»»

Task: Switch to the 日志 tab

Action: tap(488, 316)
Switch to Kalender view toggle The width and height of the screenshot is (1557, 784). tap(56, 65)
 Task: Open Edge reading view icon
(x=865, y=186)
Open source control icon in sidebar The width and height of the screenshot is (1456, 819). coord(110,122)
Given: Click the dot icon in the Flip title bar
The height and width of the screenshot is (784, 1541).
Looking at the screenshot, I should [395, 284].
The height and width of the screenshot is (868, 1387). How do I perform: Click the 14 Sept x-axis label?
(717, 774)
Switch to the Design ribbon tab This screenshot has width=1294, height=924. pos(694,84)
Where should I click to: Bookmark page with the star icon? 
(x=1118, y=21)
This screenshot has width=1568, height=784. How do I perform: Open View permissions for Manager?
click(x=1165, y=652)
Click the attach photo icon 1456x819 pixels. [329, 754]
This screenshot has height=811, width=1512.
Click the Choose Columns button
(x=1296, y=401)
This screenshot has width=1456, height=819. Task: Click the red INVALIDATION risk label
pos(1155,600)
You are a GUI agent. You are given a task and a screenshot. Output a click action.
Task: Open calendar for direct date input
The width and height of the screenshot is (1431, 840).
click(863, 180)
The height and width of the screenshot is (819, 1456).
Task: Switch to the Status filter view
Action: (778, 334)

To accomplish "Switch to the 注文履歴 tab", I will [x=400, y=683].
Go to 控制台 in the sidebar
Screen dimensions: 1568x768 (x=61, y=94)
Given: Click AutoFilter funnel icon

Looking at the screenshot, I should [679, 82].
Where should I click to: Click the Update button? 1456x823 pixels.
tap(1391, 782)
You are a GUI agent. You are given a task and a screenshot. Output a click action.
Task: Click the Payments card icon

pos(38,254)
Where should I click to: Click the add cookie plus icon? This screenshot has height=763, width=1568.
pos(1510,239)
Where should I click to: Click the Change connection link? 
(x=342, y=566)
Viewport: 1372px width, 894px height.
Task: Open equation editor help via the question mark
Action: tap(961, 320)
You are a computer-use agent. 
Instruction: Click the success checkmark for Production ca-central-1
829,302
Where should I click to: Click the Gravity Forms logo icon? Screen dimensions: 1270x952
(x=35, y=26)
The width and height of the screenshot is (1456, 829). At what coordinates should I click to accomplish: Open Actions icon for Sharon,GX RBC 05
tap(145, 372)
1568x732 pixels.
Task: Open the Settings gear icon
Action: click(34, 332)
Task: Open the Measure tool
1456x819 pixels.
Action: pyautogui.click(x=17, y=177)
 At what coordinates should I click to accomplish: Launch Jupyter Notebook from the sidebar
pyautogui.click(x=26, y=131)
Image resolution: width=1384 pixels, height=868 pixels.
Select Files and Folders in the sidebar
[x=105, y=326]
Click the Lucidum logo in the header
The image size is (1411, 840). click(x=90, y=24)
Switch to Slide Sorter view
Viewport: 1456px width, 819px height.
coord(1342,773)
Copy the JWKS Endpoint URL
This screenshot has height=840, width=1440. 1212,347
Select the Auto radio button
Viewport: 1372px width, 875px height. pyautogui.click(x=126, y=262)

««

PROBLEM DESCRIPTION
Your job is to output all of the material exactly.

EXPECTED ANSWER
Task: Switch to the 日志 tab

Action: tap(488, 316)
Switch to Kalender view toggle The width and height of the screenshot is (1557, 784). tap(56, 65)
 Task: Open Edge reading view icon
(x=865, y=186)
Open source control icon in sidebar The width and height of the screenshot is (1456, 819). coord(110,122)
Given: Click the dot icon in the Flip title bar
The height and width of the screenshot is (784, 1541).
Looking at the screenshot, I should [395, 284].
The height and width of the screenshot is (868, 1387). How do I perform: Click the 14 Sept x-axis label?
(717, 774)
Switch to the Design ribbon tab This screenshot has width=1294, height=924. pos(694,84)
Where should I click to: Bookmark page with the star icon? 
(x=1118, y=21)
This screenshot has width=1568, height=784. How do I perform: Open View permissions for Manager?
click(x=1165, y=652)
Click the attach photo icon 1456x819 pixels. [329, 754]
This screenshot has height=811, width=1512.
Click the Choose Columns button
(x=1296, y=401)
This screenshot has width=1456, height=819. Task: Click the red INVALIDATION risk label
pos(1155,600)
You are a GUI agent. You are given a task and a screenshot. Output a click action.
Task: Open calendar for direct date input
The width and height of the screenshot is (1431, 840).
click(863, 180)
The height and width of the screenshot is (819, 1456).
Task: Switch to the Status filter view
Action: (778, 334)

To accomplish "Switch to the 注文履歴 tab", I will [x=400, y=683].
Go to 控制台 in the sidebar
Screen dimensions: 1568x768 (x=61, y=94)
Given: Click AutoFilter funnel icon

Looking at the screenshot, I should [679, 82].
Where should I click to: Click the Update button? 1456x823 pixels.
tap(1391, 782)
You are a GUI agent. You are given a task and a screenshot. Output a click action.
Task: Click the Payments card icon

pos(38,254)
Where should I click to: Click the add cookie plus icon? This screenshot has height=763, width=1568.
pos(1510,239)
Where should I click to: Click the Change connection link? 
(x=342, y=566)
Viewport: 1372px width, 894px height.
Task: Open equation editor help via the question mark
Action: tap(961, 320)
You are a computer-use agent. 
Instruction: Click the success checkmark for Production ca-central-1
829,302
Where should I click to: Click the Gravity Forms logo icon? Screen dimensions: 1270x952
(x=35, y=26)
The width and height of the screenshot is (1456, 829). At what coordinates should I click to accomplish: Open Actions icon for Sharon,GX RBC 05
tap(145, 372)
1568x732 pixels.
Task: Open the Settings gear icon
Action: click(34, 332)
Task: Open the Measure tool
1456x819 pixels.
Action: pyautogui.click(x=17, y=177)
 At what coordinates should I click to accomplish: Launch Jupyter Notebook from the sidebar
pyautogui.click(x=26, y=131)
Image resolution: width=1384 pixels, height=868 pixels.
Select Files and Folders in the sidebar
[x=105, y=326]
Click the Lucidum logo in the header
The image size is (1411, 840). click(x=90, y=24)
Switch to Slide Sorter view
Viewport: 1456px width, 819px height.
coord(1342,773)
Copy the JWKS Endpoint URL
This screenshot has height=840, width=1440. 1212,347
Select the Auto radio button
Viewport: 1372px width, 875px height. pyautogui.click(x=126, y=262)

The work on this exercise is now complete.